I used to love building massive sand moats on my beloved Tybee Beach in Savannah, GA. I'd spend upwards of three hours just sitting in the sand making huge castles and complicated pathways. Inevitably, I'd make a new friend or five as other kids would join me. When the tide would come in, there'd be a glorious couple of minutes whereby water would fill the pathways with the structure being this perfectly engineered mechanism. And a few minutes later of course the moat would be gone and buried under the inevitable crush of water coming in to shore. I thought of that relatively blissful analogy late last week when those riots began occurring in Egypt on two scores trading-wise. First, it is much easier to destroy than create. What had taken indexes such as the NASDAQ several weeks to build in terms of performance was almost wiped out in a couple of hours. Measures like the VIX jumped over 20% on Friday with the action showing once again that prices can move to the downside much faster than to the upside. Second, this is always true of P&L's of most traders as well. Many people tend to not accept what is happening and/or fight it. A month or more of hard earned profits can be wiped out in an hour or less. This leads to rash decisions which inevitably cause more pain. I learned this the very hard way most notably in 1996. While still in college, I had gradually built almost nothing into $110,000 over the course of over two years. I bought some shares of Symantec (SYMC) on a Thursday afternoon in early January. The stock fell a bit so I bought a little more. By Friday afternoon, I had my biggest two-day loss in my history. Monday was a little worse. Then the stock got halted as they warned on their earnings. By Tuesday morning, my $110,000 was under $20,000. It took several months to get over that (and in many ways, I am still not over it). But it did teach me the power of the markets as well as the lesson that if I made poor decisions in doing things like building positions, averaging down, not being prepared in understanding things like earnings flow, not paying attention to news flow, and so forth, well I wouldn't be writing this piece today 15 years later still in the business.
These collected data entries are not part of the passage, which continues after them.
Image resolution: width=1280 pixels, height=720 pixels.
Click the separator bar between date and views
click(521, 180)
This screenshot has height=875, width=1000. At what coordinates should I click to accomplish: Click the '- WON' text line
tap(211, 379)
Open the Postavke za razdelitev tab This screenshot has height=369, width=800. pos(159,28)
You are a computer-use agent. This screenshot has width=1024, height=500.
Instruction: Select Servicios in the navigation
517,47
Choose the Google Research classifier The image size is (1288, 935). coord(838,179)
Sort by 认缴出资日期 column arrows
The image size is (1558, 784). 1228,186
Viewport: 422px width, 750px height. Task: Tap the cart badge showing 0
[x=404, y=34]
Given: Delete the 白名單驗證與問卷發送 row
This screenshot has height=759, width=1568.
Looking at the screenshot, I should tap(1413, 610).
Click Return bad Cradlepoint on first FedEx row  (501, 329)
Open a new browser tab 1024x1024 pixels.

Markets were little changed in Asia overnight, but broadly higher to the tune of about 0.8% to 1.1% throughout Europe. Oil is finally off a little, but gold is up ¾% wit hthe dollar weaker across the board. The bounceback from yesterday continues this morning with futures up a bit. The strength is here amid decent earnings flow and a growing belief that the Suez Canal is not under threat as it’s in nobody’s interest for it to shut down. There does seem to be a ceiling (and a floor) on stock prices so look for a little backing and filling with the tone decent but the focus moreso in individual names than the broader tape. The things to watch include the small cap biotechs (OREX), the myriad of earnings plays, the casinos on the Macau data out overnight, and relative weakness trades particularly if things retrace a bit not long after the opening bell.
If the whole story is not there -
If something is good, assume either a short thru unchanged or an A-B-A2 (preferably to the downside in a downside market and the upside in an upside market) based on direction of the market unless specified.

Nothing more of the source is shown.